By tweaking genes and administering drugs, scientists have devised a way to selectively erase memories in mice. In the distant future, such work might lead to treatments for soldiers plagued by recurring flashbacks of wartime trauma, the researchers say. But in the meantime, the findings offer insight into the molecular mechanisms of memory storage in the brain.
Several studies in recent years have raised the possibility that even relatively long-lasting memories can be weakened or eliminated with drugs (Science, 2 April 2004, p. 34). Some researchers hypothesize that memories become vulnerable whenever they are recalled and have identified drugs that erode memories when given during recall (ScienceNOW, 25 October 2004). Others have demonstrated memory-erasing effects by blocking an enzyme called PKM-ζ that appears to be necessary for sustaining memories (Science, 17 August 2007, p. 883). The new study adds a third approach to the mix.
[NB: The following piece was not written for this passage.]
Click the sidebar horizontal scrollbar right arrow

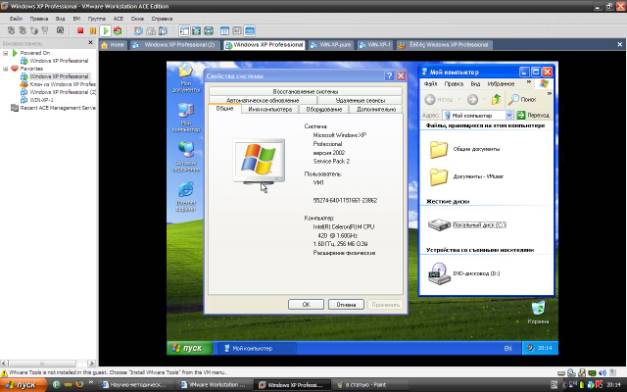(92, 363)
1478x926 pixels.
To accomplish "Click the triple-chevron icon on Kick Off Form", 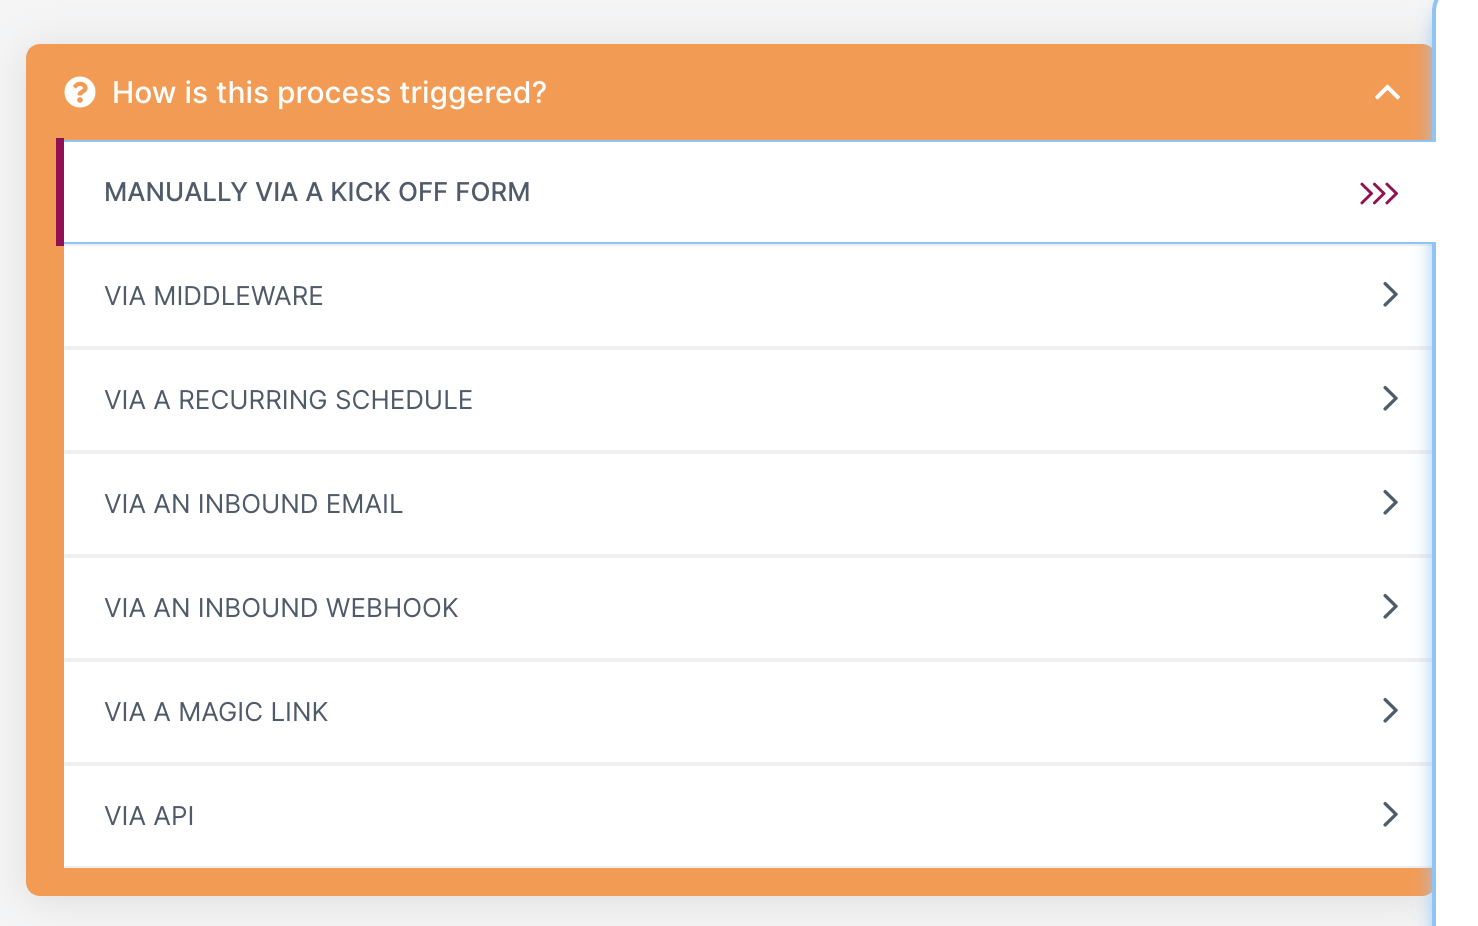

Neuroscientist Joe Tsien of the Medical College of Georgia in Augusta and his colleagues used genetic engineering and a drug to manipulate levels of an enzyme called αCaMKII in mice. They created a strain of mice with an extra copy of the gene for αCaMKII, one of a family of enzymes with important roles in neural signaling. Left alone, these engineered mice produced an overabundance of αCaMKII, but the researchers could eliminate the excess with a specially designed inhibitor drug that could be injected or delivered in the mice's drinking water.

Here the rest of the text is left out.